Asylum and temporary withholding of deportation are "closely related and appear to overlap." Carvajal-Munoz v. INS, 743 F.2d 562, 564 (7th Cir. 1984). The burden of proof that an alien must meet to be eligible for asylum is lower than that required of an alien who seeks withholding of deportation. See, e.g., INS v. Cardoza-Fonseca, 480 U.S. 421, 443-50, 107 S. Ct. 1207, 1219-23, 94 L. Ed. 2d 434 (1987); INS v. Stevic, 467 U.S. 407, 428-30, 104 S. Ct. 2489, 2500-01, 81 L. Ed. 2d 321 (1984); Saleh v. U.S. Dep't of Justice, 962 F.2d 234, 240 (2d Cir. 1992); Gomez v. INS, 947 F.2d 660, 665 (2d Cir. 1991).
An applicant for asylum in the United States must show that he or she is a "refugee" within the meaning of Section 101(a) (42) (A) of the Act, 8 U.S.C. § 1101(a) (42) (A) (1988). "Refugee" is defined in relevant part as a person who is unable or unwilling to return to his native country because of a "well-founded fear of persecution on account of race, religion, nationality, membership in a particular social group, or political opinion." 8 U.S.C. § 1101(a) (42) (A). See also INS v. Elias-Zacarias, --- U.S. ----, ----, 112 S. Ct. 812, 815, 117 L. Ed. 2d 38 (1992). The applicant must prove both that the fear is "well-founded" and that the persecution in his native country would be based on one of these five grounds.1 See, e.g., Cardoza-Fonseca, 480 U.S. at 423, 107 S. Ct. at 1209. Fear of persecution is well-founded if a reasonable person in the same circumstances would have such a fear. See, e.g., Gomez, 947 F.2d at 663. Even if an applicant for asylum meets this definition of "refugee," the decision whether to grant a particular application is still within the Attorney General's discretion. 8 U.S.C. § 1158(a); Carvajal-Munoz, 743 F.2d at 565.
To obtain a temporary withholding of deportation, an applicant must establish that there is a clear probability that he or she will suffer persecution if returned to that specific country. Cardoza-Fonseca, 480 U.S. at 430, 107 S. Ct. at 1212. If an applicant meets this standard, the withholding of deportation is mandatory. 8 U.S.C. § 1253(h) (1); Carvajal-Munoz, 743 F.2d at 568-69.

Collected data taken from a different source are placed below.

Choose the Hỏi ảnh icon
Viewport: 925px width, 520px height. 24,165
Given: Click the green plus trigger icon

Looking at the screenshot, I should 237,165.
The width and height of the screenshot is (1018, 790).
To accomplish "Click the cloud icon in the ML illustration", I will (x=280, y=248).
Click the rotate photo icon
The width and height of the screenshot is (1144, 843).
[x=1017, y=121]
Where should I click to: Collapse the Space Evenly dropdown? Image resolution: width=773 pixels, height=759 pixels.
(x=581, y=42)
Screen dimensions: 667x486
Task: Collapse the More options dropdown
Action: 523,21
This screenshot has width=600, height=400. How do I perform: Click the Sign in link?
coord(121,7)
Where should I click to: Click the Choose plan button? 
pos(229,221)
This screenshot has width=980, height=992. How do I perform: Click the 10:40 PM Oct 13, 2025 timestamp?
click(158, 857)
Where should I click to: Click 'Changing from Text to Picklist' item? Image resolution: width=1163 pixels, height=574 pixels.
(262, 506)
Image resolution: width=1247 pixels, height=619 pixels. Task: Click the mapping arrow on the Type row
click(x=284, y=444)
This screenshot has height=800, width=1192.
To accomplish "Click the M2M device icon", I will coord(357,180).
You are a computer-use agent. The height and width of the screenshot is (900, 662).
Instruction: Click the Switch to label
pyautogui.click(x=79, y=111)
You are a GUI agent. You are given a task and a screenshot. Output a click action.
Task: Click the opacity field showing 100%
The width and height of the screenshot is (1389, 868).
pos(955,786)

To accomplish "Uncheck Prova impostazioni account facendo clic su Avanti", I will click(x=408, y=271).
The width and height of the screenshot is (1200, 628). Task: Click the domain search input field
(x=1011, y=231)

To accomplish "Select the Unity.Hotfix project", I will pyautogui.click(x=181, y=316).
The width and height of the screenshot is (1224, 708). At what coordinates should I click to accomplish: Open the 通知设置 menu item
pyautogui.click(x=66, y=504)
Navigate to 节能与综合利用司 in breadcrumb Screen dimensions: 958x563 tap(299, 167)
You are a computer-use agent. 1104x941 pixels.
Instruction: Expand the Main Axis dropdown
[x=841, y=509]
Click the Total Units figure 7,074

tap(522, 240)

The statutory standards for granting asylum therefore differ from those governing withholding of deportation, Cardoza-Fonseca, 480 U.S. at 430-32, 107 S. Ct. at 1212-13, the latter standard being more stringent. See, e.g., Cardoza-Fonseca, 480 U.S. at 443-50, 107 S. Ct. at 1219-23; Stevic, 467 U.S. at 430, 104 S. Ct. at 1212; Saleh, 962 F.2d at 240; Gomez, 947 F.2d at 665. Indeed, an alien's failure to demonstrate eligibility for asylum automatically leads to a denial of withholding of deportation. Gomez, 947 F.2d at 665.
We acknowledge that the scope of our review is exceedingly narrow and that we may grant a petition for review only if "no reasonable factfinder could fail to find the requisite fear of persecution." Elias-Zacarias, --- U.S. at ----, 112 S. Ct. at 817. The BIA's decision regarding the denial of asylum is not sustainable under that standard.
We stress that there are no credibility issues before us. The IJ believed Carranza's testimony, and the BIA's decision does not purport to reject that testimony on credibility grounds in contrast to finding it legally insufficient. The record as it stands thus establishes that Carranza actually fears persecution if he returns to Honduras.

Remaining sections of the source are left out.